= Work instruction =
Find the "At what coordinates should I click to accomplish: Sort" line in the records below and repeat it and every later line exactly, up to the last; do not include pictures.

[Stored data entries]
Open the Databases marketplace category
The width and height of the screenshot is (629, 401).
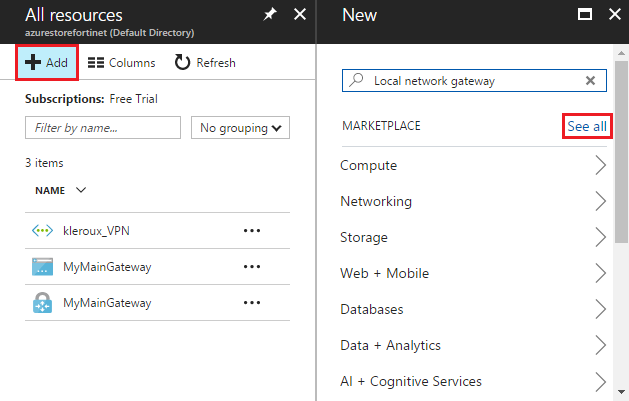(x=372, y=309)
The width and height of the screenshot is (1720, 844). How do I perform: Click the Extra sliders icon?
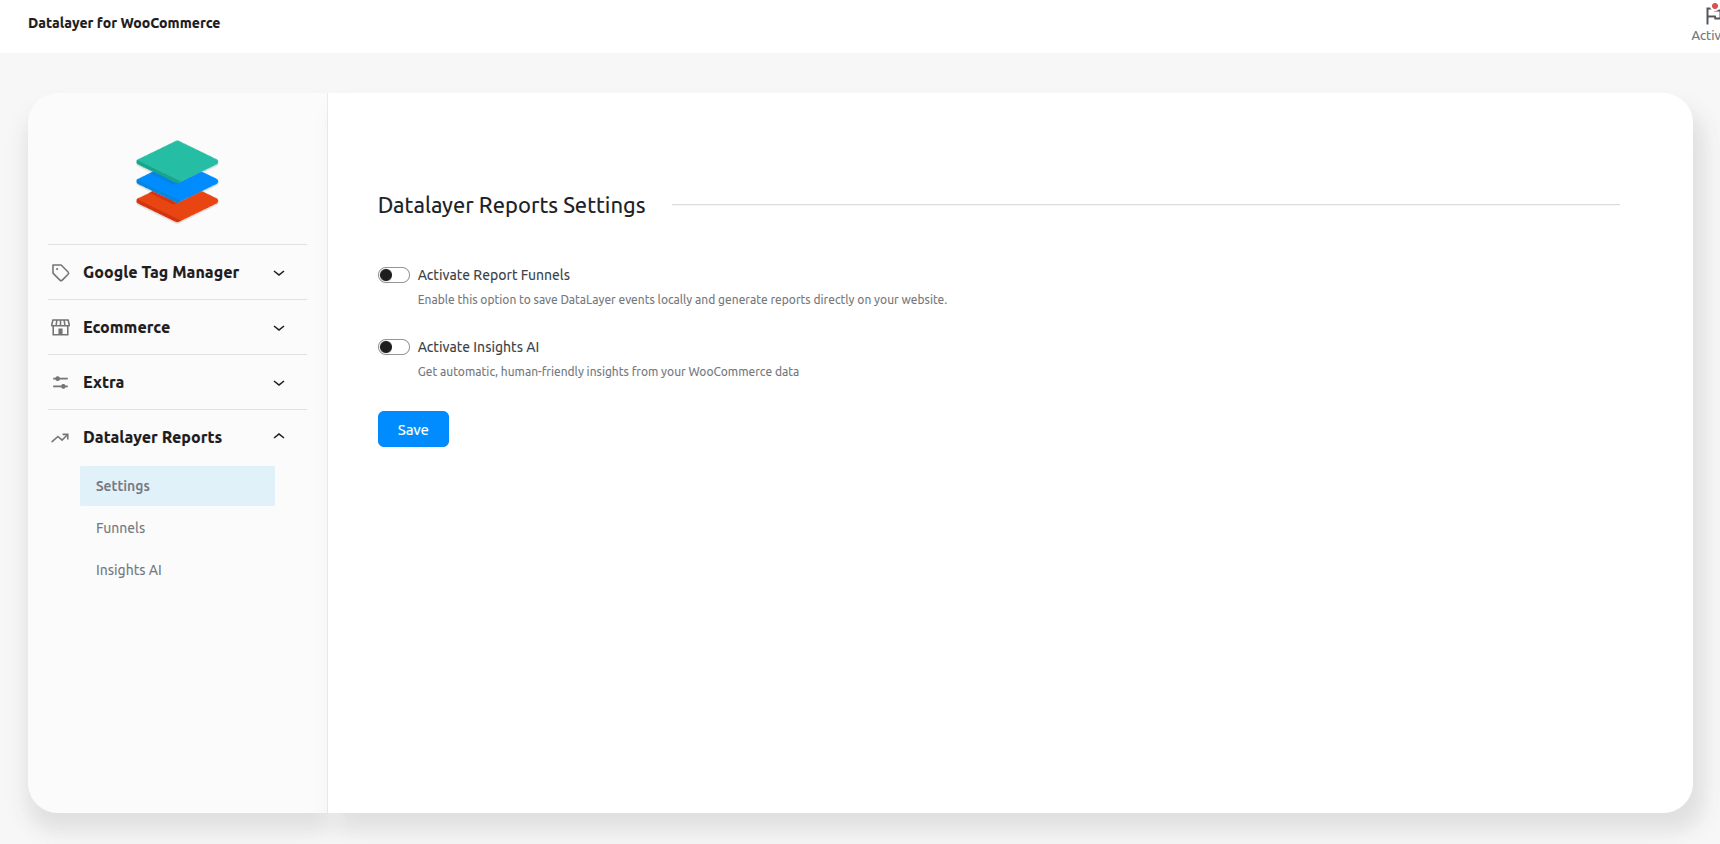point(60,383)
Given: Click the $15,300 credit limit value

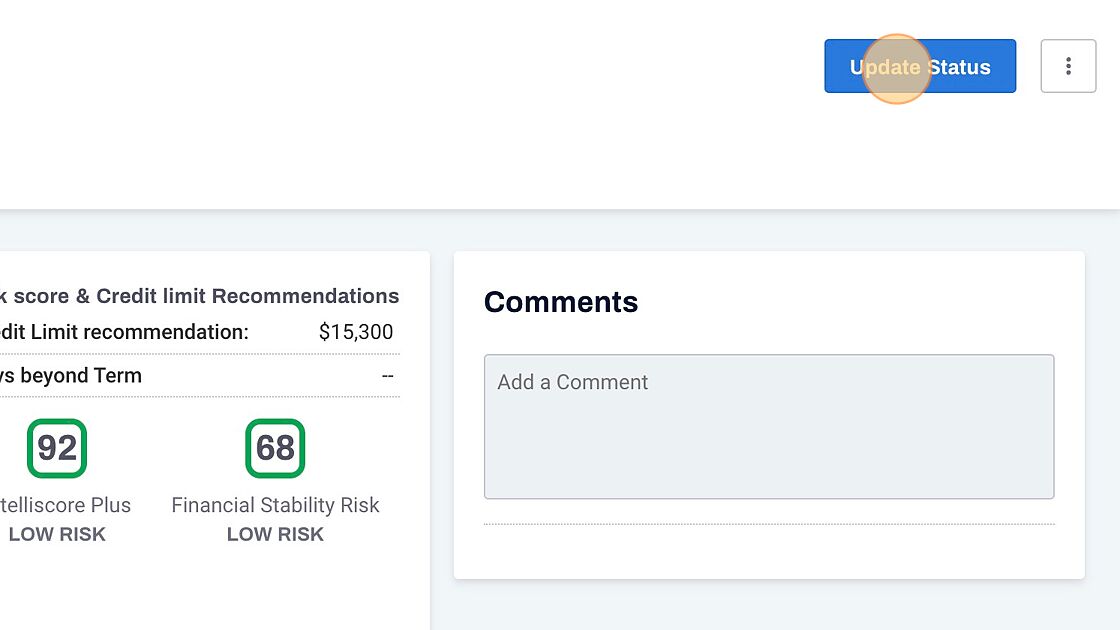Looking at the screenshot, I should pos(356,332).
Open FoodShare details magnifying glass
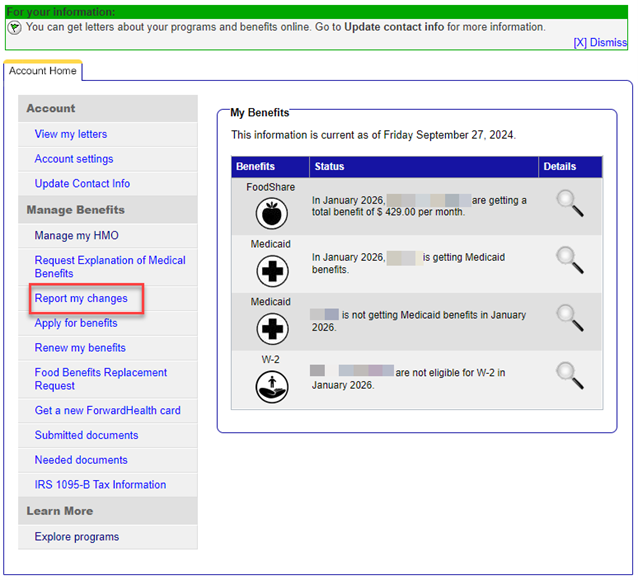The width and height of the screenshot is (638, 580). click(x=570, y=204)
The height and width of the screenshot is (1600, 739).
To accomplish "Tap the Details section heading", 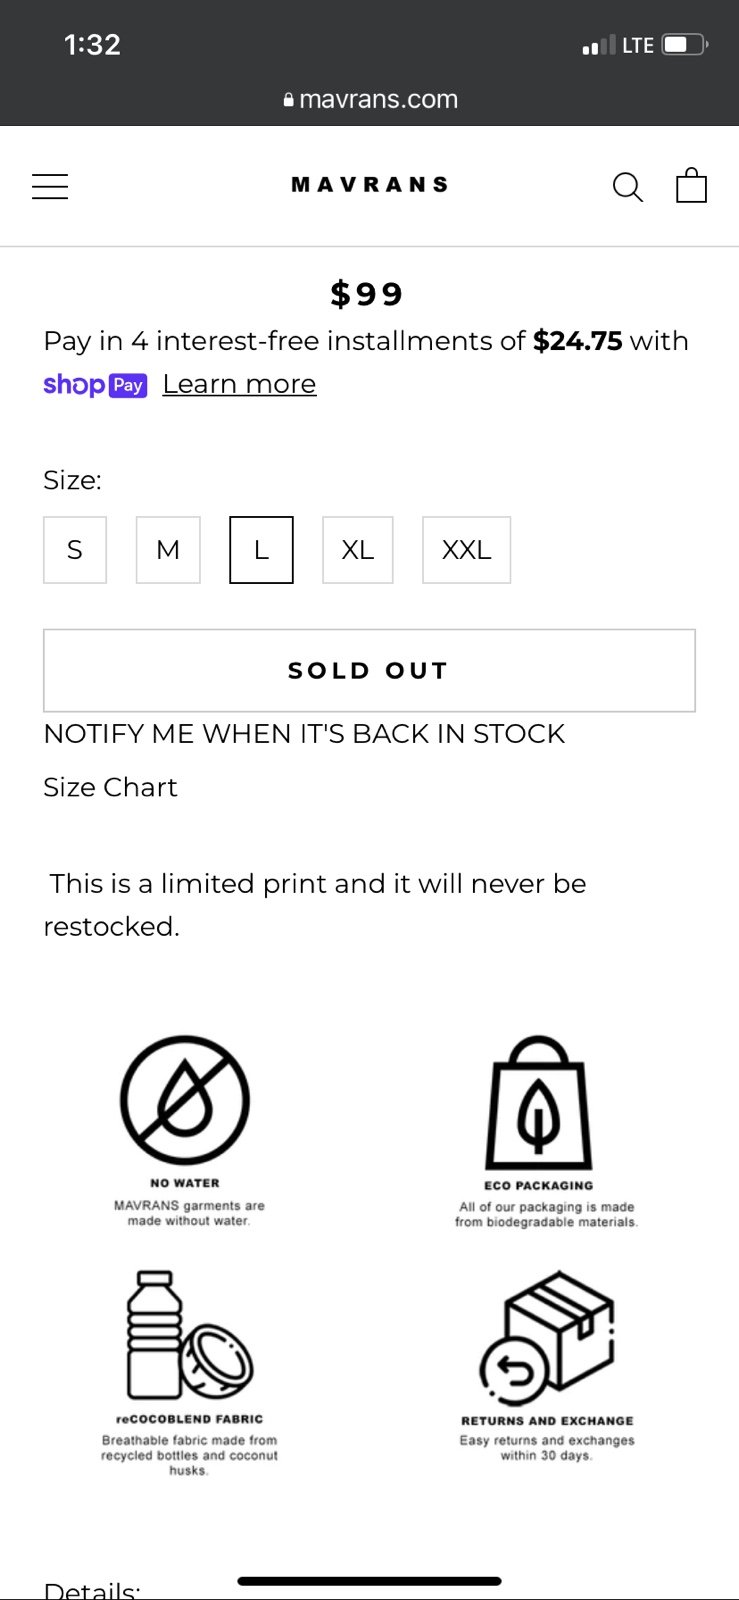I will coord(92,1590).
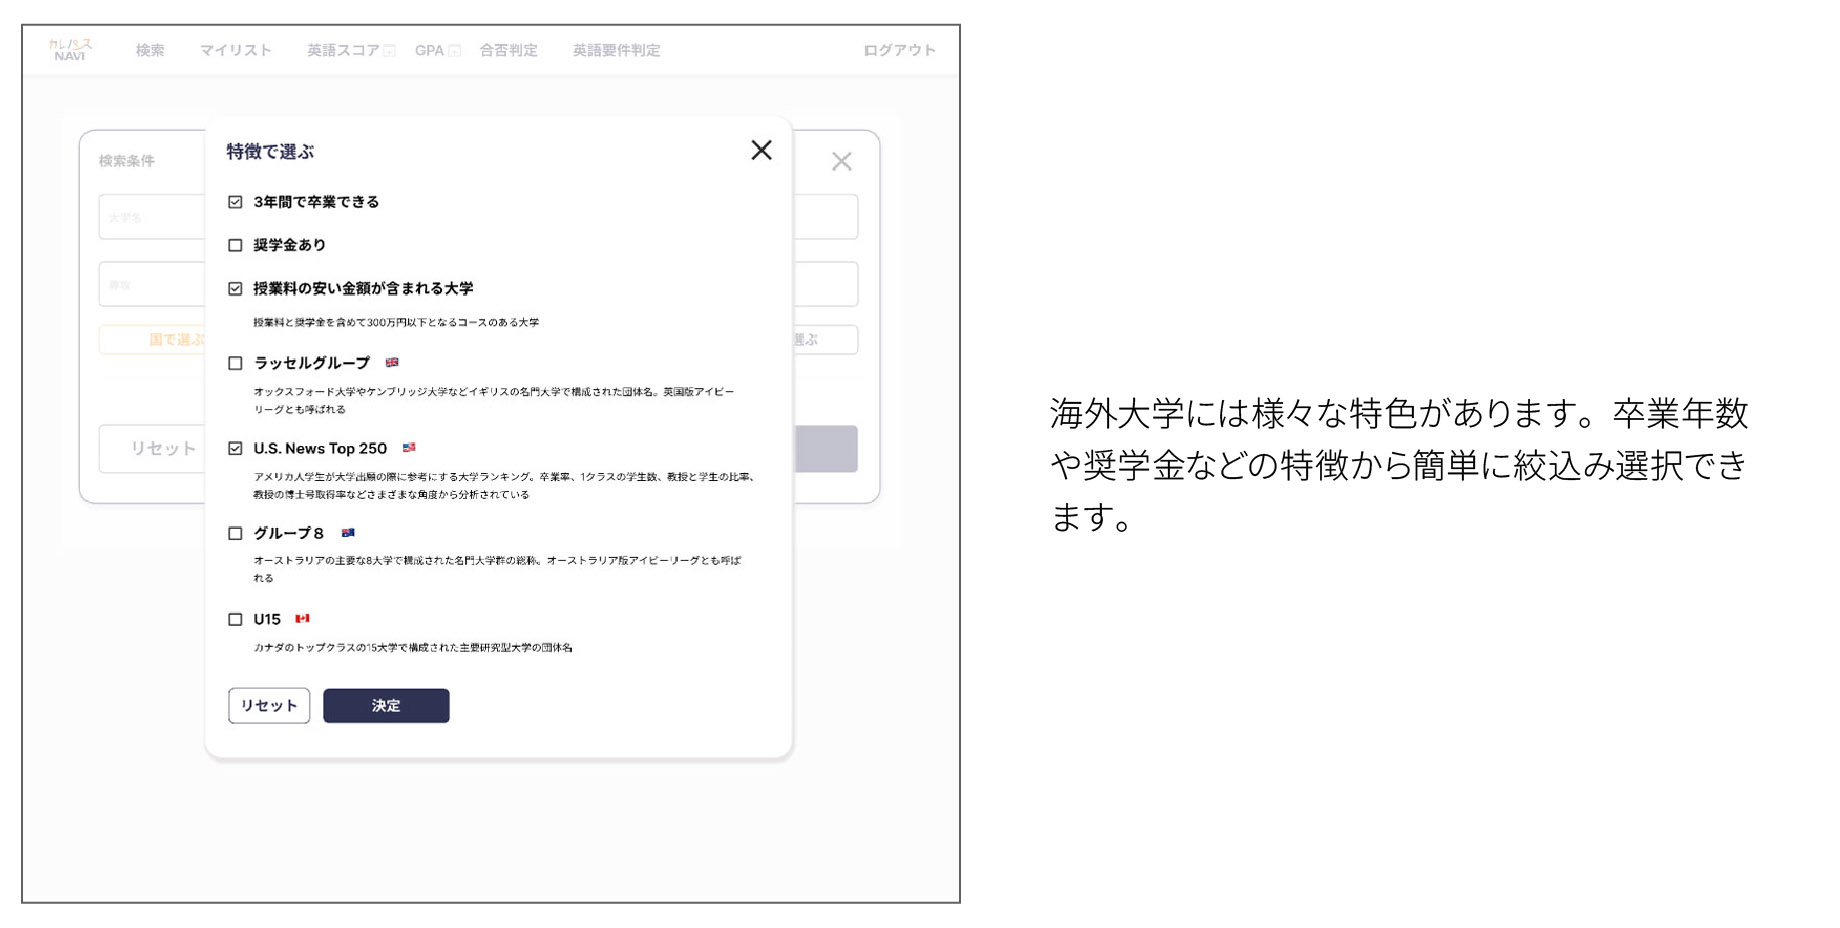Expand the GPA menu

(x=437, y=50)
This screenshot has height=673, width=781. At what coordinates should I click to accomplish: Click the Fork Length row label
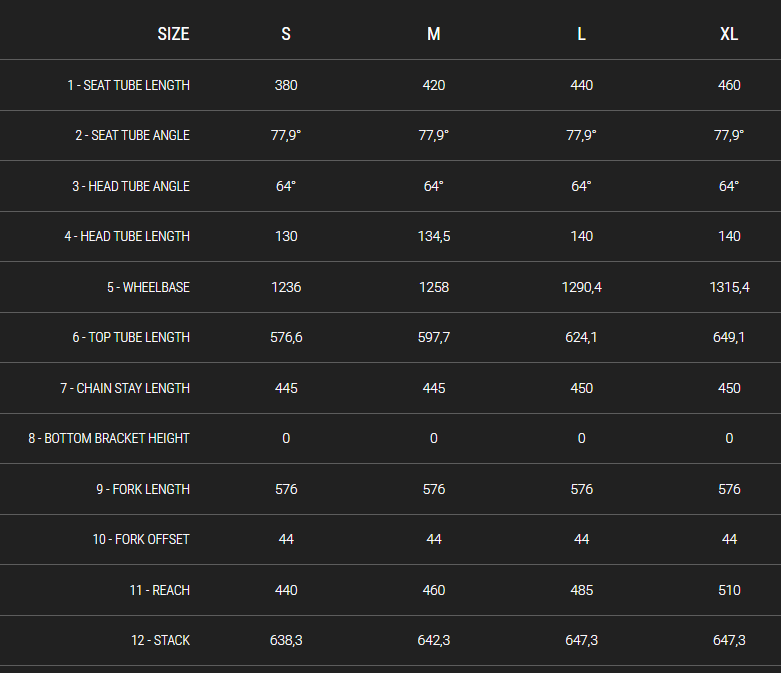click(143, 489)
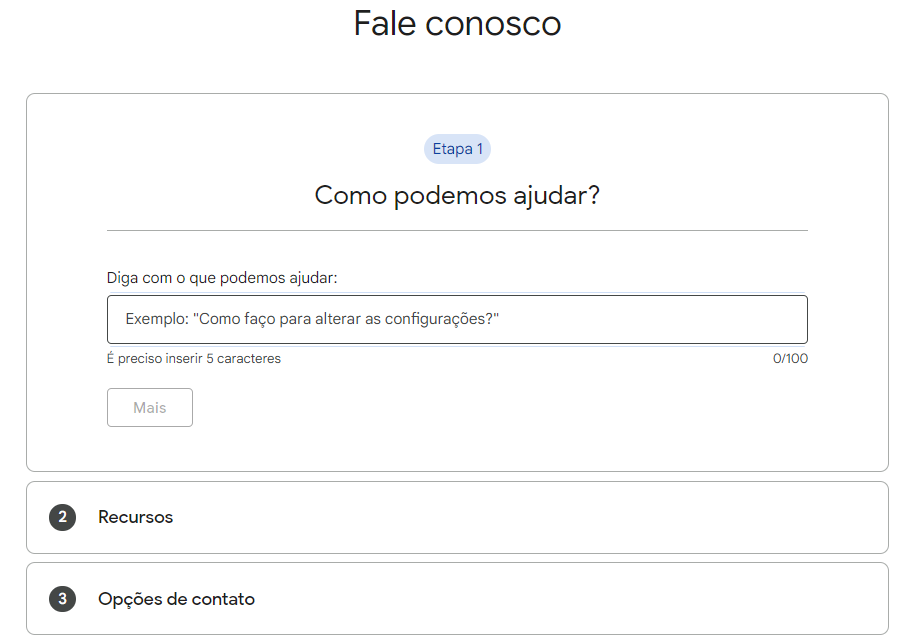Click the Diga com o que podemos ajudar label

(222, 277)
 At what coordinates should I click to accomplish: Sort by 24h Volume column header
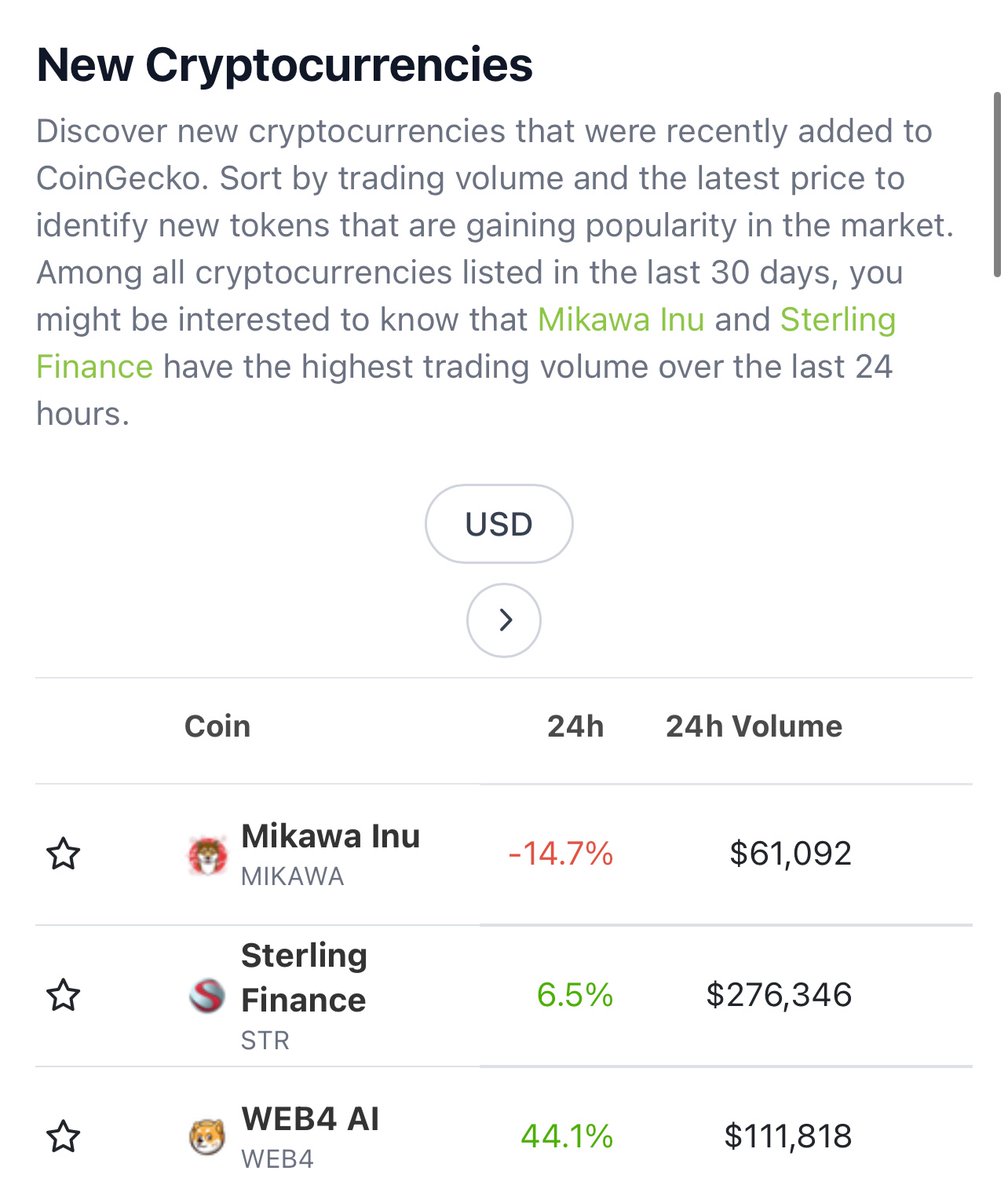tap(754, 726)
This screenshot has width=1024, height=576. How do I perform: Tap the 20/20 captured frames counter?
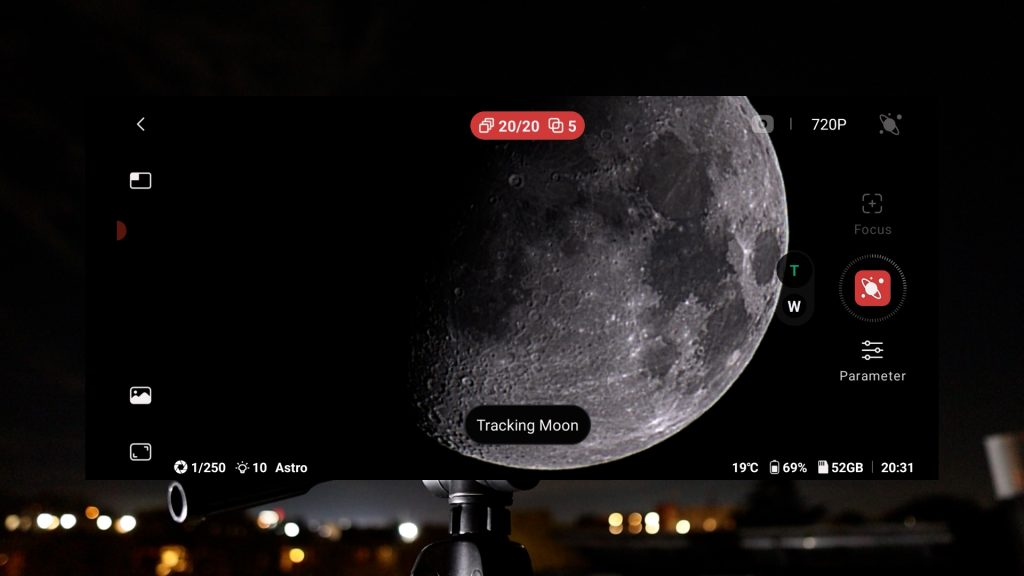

= Response =
 At what coordinates should I click to accomplish: Sort by 24h Volume column header
tap(754, 726)
This screenshot has width=1024, height=576. How do I perform: Tap the 20/20 captured frames counter?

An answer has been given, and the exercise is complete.